The Ministry for Primary Industries has been ordered to release details of insurance arrangements it holds for a legal claim against it by a group of kiwifruit growers over the Psa outbreak which devastated the industry in 2009.
The trial, between MPI and a group of 212 growers led by Strathboss Kiwifruit and Seeka, is in its 10th week, having been set down for 12.
The growers claim the Ministry of Agriculture and Forestry (MAF) - which became part of MPI when that ministry was formed in 2012 - was negligent under the Biosecurity Act.
Pseudomonas syringae pv actinidiae - better known as Psa - infected 80 per cent of kiwifruit orchards nationwide and is estimated to have cost the industry up to $930 million in lost exports.
MPI has argued in court that the statutory responsibility held by the ministry for managing biosecurity risks "does not give rise to private law claims for damages such as those advanced by the plaintiffs".

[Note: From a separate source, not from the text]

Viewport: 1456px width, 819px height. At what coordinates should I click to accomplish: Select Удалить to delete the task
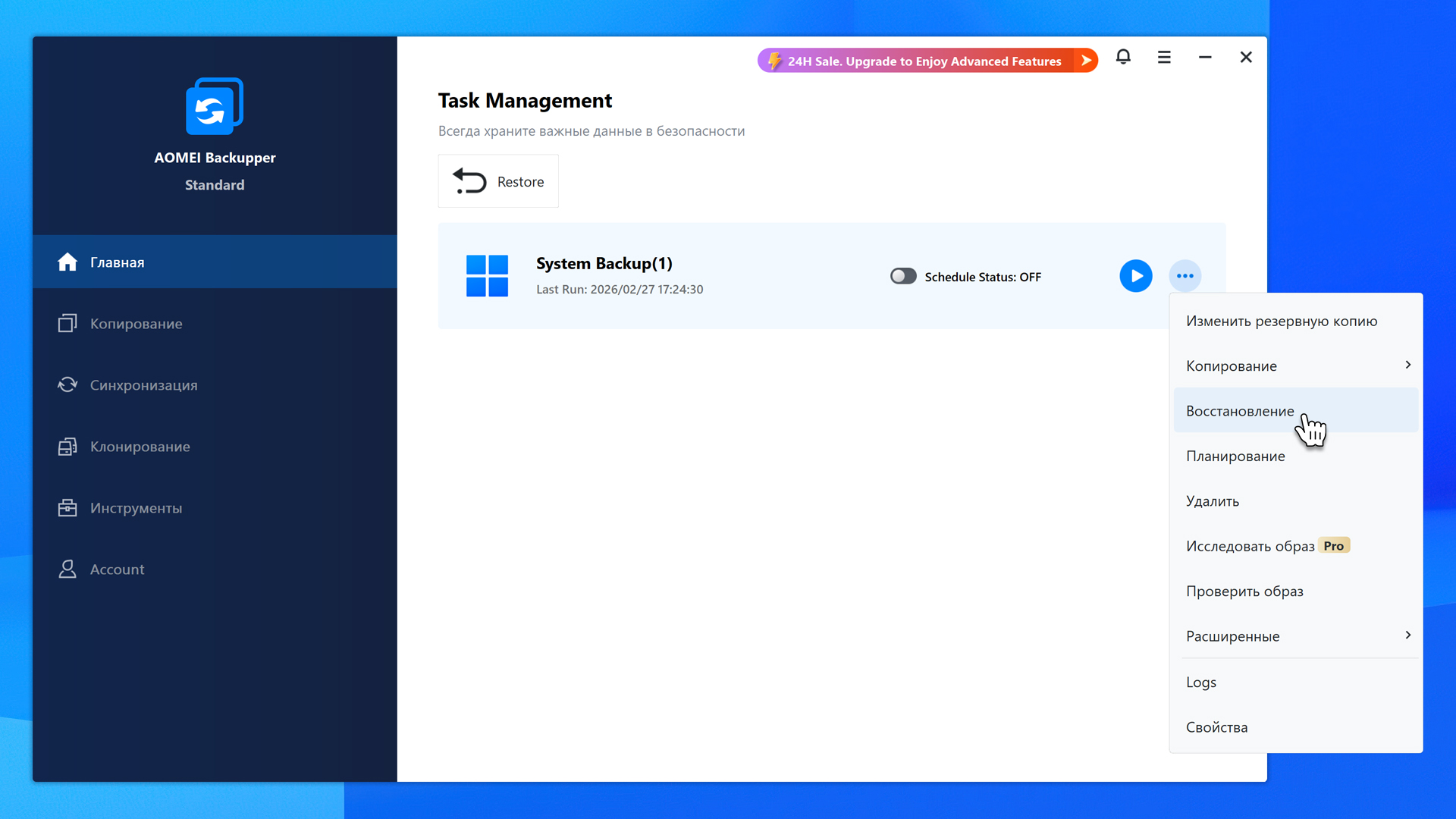click(1213, 501)
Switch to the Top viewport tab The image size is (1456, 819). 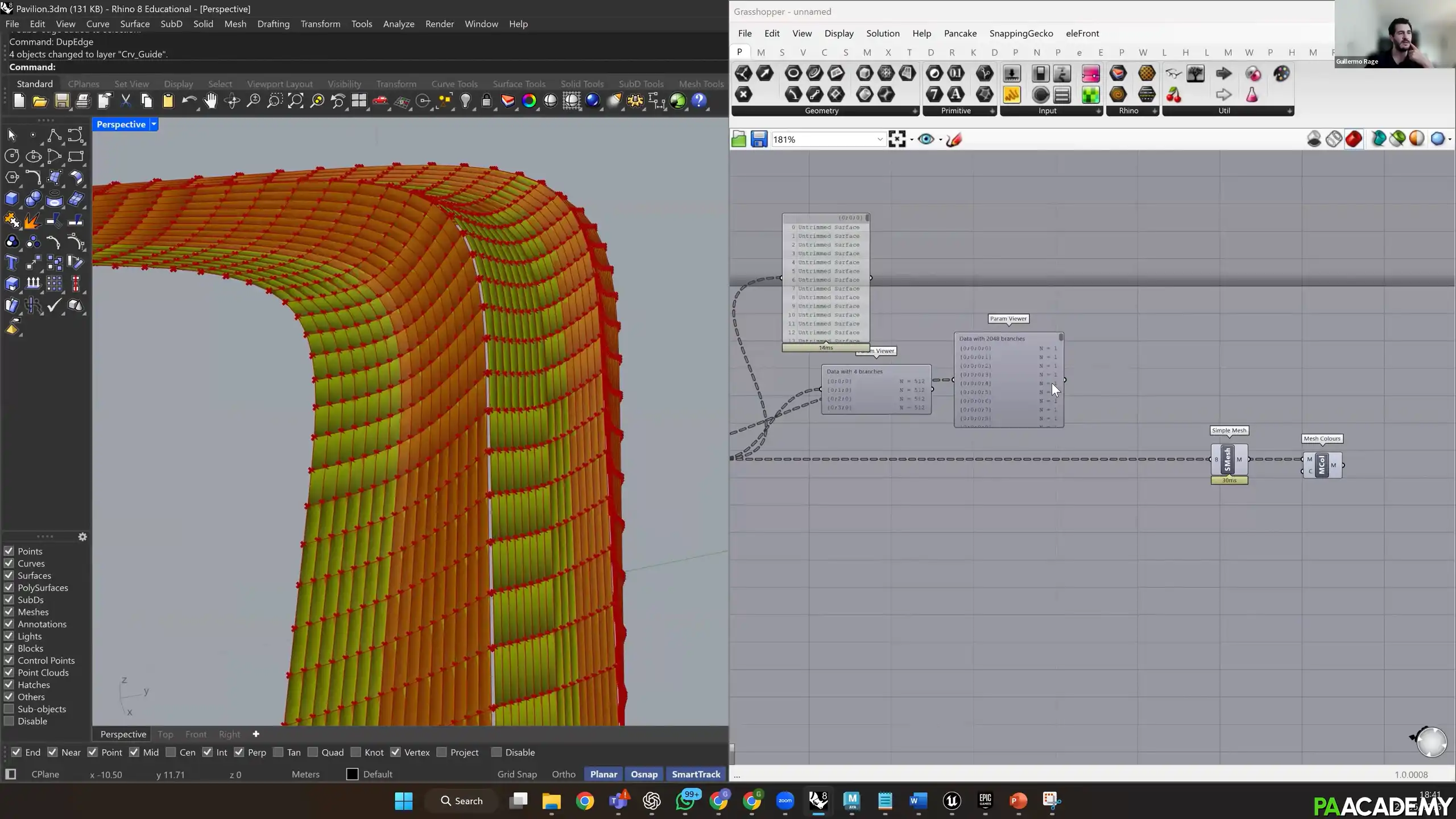(x=165, y=734)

During the course of the trial, lawyers for the growers' group questioned MPI witness Murray Sherwin, who was director general of MAF at the time.
Mr Sherwin said he wasn't aware of MAF holding any insurance for liabilities. Stephen Butcher, who was MAF's plant imports and exports manager, said he didn't know whether the department held insurance.
The growers' lawyers asked for discovery about insurance arrangements MPI held, which the government agency opposed.
MPI's lawyers said the Crown has "limited liability insurance cover relating to this claim" and the "maximum sum available is a modest fraction of the sum claimed by the plaintiffs. For the large balance the Crown is self-insured."
The growers are seeking over $376 million in compensation.
Wellington High Court Justice Jillian Mallon ruled that the court had had "incorrect evidence" about whether MPI had insurance, and now that has been corrected, the kiwifruit growers should have the opportunity to understand the extent and nature of the insurance held.
Once that has been done, each side will make submissions about whether the court should consider the availability of insurance in ruling on the case.